While many people are worried about red or blue, left or right, when it comes to the results of the November 2 elections, I am concerned over the most under-represented members of our society: animals. Despite being someone who is typically more liberal than most of the left, I also seek to find the individual candidates who will do the greater good for people and animals. In a world where being speciest is assumed and expected, what is is not always right, and I strongly feel that animals must no longer be placed last.
I want to be hopeful that the victories that we had will help set the country on a stronger path to be protectors of animals. A clear way that we can accomplish this endeavor is to set clear laws with harsher penalties for people who abuse animals. According to the Humane Society (hslf.org), Democratic Rep. Gary Peters was re-elected in Michigan. His victory is especially welcome, as he instituted harsher laws against those that are cruel to animals.
Looking for candidates that look out for animals in many different scenarios is also important. Compassion that extends beyond a single point issue often reveals the Congressmen who are serious about animal advocacy. Sen. David Vitter, a Republican candidate, had a victory in Louisiana. This is good news for animal advocates. Vitter has taken actions to both ban primates as pets and crack down on puppy mills. Rep. Betty Sutton had a victory in Ohio for the Democratic party and hopefully animals as well, as she has sponsored a bill against animal fighting.

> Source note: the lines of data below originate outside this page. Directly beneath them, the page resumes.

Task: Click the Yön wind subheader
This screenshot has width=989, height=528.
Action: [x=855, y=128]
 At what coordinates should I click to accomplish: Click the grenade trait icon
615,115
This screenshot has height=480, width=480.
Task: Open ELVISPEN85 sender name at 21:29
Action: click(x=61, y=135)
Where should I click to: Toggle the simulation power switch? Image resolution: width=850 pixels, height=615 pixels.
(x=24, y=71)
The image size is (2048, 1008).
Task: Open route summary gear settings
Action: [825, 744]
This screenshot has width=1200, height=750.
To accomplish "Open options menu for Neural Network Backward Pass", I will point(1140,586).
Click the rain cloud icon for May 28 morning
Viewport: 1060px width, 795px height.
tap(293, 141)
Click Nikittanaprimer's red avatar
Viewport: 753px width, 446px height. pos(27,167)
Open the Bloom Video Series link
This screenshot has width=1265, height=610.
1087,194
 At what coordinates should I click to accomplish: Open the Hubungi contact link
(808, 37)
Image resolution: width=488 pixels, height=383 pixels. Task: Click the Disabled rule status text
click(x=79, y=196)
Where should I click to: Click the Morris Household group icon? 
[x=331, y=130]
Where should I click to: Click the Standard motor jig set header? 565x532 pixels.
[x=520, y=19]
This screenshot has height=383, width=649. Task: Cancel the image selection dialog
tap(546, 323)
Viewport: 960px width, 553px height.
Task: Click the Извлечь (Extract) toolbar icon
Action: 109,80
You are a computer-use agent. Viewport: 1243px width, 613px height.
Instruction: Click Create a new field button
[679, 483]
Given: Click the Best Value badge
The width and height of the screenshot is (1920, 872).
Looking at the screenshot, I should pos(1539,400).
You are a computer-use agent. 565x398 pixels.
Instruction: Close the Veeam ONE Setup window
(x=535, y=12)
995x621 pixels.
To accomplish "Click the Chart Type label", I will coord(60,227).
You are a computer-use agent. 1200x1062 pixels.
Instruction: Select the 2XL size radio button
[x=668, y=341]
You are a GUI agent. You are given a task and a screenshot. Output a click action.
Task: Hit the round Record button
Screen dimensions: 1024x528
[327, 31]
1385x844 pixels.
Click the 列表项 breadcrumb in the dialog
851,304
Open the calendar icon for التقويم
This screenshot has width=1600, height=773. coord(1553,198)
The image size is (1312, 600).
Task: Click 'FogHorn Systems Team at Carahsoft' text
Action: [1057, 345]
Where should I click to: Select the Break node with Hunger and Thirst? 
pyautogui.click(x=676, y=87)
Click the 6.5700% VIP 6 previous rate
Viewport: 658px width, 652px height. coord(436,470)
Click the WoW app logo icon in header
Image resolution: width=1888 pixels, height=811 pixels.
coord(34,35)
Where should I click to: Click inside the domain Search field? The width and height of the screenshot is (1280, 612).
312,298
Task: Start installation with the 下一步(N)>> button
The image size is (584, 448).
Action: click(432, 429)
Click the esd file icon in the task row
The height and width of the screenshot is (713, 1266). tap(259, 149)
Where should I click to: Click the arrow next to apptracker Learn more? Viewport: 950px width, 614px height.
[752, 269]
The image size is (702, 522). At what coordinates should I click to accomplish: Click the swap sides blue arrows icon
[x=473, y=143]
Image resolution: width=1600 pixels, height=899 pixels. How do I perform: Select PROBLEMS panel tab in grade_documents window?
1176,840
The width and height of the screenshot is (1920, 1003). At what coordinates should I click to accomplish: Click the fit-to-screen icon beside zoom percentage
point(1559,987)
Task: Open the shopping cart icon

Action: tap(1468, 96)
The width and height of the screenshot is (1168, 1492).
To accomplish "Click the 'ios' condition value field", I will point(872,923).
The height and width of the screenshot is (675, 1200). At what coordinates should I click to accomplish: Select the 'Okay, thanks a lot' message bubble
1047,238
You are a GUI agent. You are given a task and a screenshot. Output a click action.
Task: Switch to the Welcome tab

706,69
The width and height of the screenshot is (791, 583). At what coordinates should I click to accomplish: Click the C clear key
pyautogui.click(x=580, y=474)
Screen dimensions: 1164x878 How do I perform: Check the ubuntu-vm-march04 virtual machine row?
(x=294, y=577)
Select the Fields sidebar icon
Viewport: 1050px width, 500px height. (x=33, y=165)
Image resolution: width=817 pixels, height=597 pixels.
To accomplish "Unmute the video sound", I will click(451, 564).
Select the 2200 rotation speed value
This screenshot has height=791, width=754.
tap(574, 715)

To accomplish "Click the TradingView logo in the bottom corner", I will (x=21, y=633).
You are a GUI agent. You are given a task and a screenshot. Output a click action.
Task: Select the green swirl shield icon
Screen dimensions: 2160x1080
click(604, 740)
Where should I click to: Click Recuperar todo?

Wildlife must also be respected, with their natural environments protected. They should not be shot down for weak reasons, as is currently proposed for the deer at the Valley Forge National Historical Park by park officials. Friend of Animals and Compassion for Animals, Respect for the Environment are working to block the sharpshooters from mercilessly killing Valley Forge’s deer. Democratic Rep. Nick Rahall was re-elected in West Virginia; he has helped wildlife as a vital part of the Natural Resources Committee in the House of Representatives. That is a good sign, as we need politicians who recognize that wildlife deserves to have their environments and their very lives protected.